Pixel coordinate grounding data
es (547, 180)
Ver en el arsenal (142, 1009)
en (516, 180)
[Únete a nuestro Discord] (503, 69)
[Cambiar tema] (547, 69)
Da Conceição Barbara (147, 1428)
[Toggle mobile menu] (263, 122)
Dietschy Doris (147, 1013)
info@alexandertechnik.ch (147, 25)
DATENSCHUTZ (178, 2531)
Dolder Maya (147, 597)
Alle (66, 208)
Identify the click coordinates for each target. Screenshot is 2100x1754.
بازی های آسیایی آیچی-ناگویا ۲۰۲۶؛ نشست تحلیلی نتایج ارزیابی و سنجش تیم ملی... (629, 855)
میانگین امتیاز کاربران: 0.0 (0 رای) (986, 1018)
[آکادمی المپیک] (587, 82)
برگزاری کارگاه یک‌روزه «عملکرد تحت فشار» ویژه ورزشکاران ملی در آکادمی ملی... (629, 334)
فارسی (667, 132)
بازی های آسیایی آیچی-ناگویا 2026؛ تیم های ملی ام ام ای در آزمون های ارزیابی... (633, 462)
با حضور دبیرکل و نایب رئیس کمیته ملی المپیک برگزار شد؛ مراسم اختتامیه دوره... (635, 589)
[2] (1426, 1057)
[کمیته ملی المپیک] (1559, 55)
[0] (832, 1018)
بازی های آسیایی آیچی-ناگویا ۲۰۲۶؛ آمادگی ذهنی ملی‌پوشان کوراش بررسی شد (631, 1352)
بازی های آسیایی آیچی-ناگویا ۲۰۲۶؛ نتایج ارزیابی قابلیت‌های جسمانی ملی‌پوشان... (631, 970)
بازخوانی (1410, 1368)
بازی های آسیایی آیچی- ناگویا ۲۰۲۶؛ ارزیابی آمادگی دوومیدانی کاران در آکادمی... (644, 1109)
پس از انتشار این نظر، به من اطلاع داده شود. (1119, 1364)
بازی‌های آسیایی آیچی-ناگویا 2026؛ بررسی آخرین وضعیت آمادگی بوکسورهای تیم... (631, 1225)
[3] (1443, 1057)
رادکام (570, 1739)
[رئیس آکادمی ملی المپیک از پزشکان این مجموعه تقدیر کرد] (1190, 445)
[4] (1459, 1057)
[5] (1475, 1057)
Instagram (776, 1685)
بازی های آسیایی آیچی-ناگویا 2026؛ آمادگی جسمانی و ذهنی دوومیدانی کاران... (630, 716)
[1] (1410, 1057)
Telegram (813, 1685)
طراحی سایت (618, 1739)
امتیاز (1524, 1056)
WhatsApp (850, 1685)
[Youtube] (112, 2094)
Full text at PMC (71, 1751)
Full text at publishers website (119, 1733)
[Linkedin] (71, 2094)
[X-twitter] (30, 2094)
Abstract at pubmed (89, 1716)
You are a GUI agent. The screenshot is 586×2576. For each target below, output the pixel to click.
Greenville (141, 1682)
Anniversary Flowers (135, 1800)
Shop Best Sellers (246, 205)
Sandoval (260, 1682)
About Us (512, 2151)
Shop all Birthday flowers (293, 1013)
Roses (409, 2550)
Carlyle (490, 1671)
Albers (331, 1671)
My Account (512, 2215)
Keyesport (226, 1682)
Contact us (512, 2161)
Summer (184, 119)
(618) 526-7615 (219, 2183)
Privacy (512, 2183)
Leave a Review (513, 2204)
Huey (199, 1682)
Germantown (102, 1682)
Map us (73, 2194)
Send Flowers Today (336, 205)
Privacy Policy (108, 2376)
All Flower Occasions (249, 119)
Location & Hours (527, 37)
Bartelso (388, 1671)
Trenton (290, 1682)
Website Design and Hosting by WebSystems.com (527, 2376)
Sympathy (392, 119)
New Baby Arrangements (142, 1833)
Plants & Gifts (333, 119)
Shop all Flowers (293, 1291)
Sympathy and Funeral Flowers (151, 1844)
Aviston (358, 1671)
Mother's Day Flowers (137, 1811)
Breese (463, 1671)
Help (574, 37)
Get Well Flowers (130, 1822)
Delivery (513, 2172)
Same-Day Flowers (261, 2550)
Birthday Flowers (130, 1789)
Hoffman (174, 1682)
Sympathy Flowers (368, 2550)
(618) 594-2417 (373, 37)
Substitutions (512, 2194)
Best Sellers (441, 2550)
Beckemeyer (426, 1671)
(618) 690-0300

- _INSTRUCTIONS FOR THE TASK_
Each line above, from the one that contains "Bartelso (388, 1671)" to the last line of the records, should be repeated exactly. Leave out all others.

- _TASK OUTPUT_
Bartelso (388, 1671)
Trenton (290, 1682)
Website Design and Hosting by WebSystems.com (527, 2376)
Sympathy (392, 119)
New Baby Arrangements (142, 1833)
Plants & Gifts (333, 119)
Shop all Flowers (293, 1291)
Sympathy and Funeral Flowers (151, 1844)
Aviston (358, 1671)
Mother's Day Flowers (137, 1811)
Breese (463, 1671)
Help (574, 37)
Get Well Flowers (130, 1822)
Delivery (513, 2172)
Same-Day Flowers (261, 2550)
Birthday Flowers (130, 1789)
Hoffman (174, 1682)
Sympathy Flowers (368, 2550)
(618) 594-2417 (373, 37)
Substitutions (512, 2194)
Best Sellers (441, 2550)
Beckemeyer (426, 1671)
(618) 690-0300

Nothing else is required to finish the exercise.